Samest meeting 28.06.2016

Participants: Heiki, Heli, Jaak, Sjur, Tiina, Trond


  • Estonian FST
  • Fin2X MT
  • Next meetings

Estonian FST

Heiki-Jaan has worked on the experimental-langs directory, converted filolex to giella format, and found some irregular issues calling for treatment, and has made some changes in the 2-level rules.

Jaak has looked at experimental-langs, so that it compiles for xfst also.

The message is: Something is moving and changing. We have two approaches to Estonian fst now, and try out both.

Fin2X MT

The fin analyser

  • fin2X, x = est, sme.
  • We made sme2fin before christmas:
    • fin dis was allegedly so bad
    • fin fst overgenerated
    • fin fst contains multiple path issues.

The situation now is:

  • fin fst overgenerates, but only to some degree (not much).
  • fin dis:
    • Development corpus of 2000 sentences, 15500 words. Result: 99.7%
    • Test corpus fiwiki of 61000 words: ambiguity: 1.14 readings/word
  • fin fst multiple tag paths: Trivial corrections

The positive conclusion:

  • Things are not that bad
  • We should remove banalities to face the real MT issues.

TODO (Tiina, Trond)

Finish the fin fst cleanup. Again, have a look at the CG output + tag unification.
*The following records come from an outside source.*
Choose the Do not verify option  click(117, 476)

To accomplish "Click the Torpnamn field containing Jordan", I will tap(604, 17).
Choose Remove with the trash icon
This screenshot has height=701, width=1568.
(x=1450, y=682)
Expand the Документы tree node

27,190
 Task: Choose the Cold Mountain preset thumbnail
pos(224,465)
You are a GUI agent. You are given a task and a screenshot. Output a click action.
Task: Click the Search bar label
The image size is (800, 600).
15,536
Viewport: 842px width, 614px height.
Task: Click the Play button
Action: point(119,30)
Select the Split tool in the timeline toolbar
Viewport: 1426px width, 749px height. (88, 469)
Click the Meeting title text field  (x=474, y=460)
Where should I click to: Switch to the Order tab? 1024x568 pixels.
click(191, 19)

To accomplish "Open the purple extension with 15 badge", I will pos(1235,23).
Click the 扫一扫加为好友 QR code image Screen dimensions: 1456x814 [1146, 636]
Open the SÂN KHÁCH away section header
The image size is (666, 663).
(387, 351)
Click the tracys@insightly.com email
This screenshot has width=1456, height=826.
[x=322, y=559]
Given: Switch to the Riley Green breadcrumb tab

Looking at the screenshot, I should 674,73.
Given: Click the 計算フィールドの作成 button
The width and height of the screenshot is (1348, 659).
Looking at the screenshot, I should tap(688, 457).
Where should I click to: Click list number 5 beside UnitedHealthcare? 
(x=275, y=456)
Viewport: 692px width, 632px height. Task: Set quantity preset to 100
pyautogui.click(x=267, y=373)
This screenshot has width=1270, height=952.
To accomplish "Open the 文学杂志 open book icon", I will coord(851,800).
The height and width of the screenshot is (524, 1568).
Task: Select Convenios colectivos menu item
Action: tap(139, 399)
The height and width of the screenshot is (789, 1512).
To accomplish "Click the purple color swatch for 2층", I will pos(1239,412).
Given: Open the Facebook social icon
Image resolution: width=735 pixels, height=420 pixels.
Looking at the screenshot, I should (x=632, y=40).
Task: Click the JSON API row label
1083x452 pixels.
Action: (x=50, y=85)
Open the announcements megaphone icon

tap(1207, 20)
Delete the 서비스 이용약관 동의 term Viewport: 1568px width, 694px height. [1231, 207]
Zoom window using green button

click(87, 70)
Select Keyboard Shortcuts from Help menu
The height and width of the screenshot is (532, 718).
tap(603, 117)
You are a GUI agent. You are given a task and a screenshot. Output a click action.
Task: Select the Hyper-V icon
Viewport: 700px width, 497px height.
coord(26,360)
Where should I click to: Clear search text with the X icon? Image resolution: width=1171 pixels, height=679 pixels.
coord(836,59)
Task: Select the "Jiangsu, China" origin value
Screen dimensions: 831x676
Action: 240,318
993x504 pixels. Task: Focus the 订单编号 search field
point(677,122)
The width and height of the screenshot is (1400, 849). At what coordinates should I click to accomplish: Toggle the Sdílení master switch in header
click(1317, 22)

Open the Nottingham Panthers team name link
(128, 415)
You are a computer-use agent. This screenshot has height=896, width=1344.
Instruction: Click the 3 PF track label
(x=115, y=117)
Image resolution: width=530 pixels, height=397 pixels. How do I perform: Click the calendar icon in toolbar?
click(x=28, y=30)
The next focus could then be on MT output.


Bachelor student Keit Mõisavald will attend the summer school in Alacante, her thesis will be on translating fin clitics (-ko, -han, etc) into Estonian.

Issues in sme2smX:

  • sme: ipmirdat go dan (norw) / ipmirdatgo dan (finn)
  • smj: norw only
  • smn: finn only

sme2xmX has to deal with both "norw2finn" and "finn2norw"

The Saami MTs have worked quite a lot with clitics, and will be relevant (as will eventual work on fin2sme or sme2fin).

Issues for MT:

  • Scope of positive/negative -kin / -kAAn
  • Clitic or adverbial (Pekkakin vs. myös Pekka)

Current "ambiguity":

"<tietenkin>" Pcle Pcle Foc/kin
        "tietenkin" Pcle
        "tieten" Pcle Foc/kin  <== of course plain wrong

Do we want to lexicalise the common light words + clitics or not? The answer that meets the demand of the long tail is the latter. Go through the presentations of 30 years of Virsu seminars?

Next meetings

  • MT: 30.6. 0900 Norwegian time
  • Samest: August 4th at 14.00 EET, 13.00 CET.

Sjur will probably still be on vacation on August 4.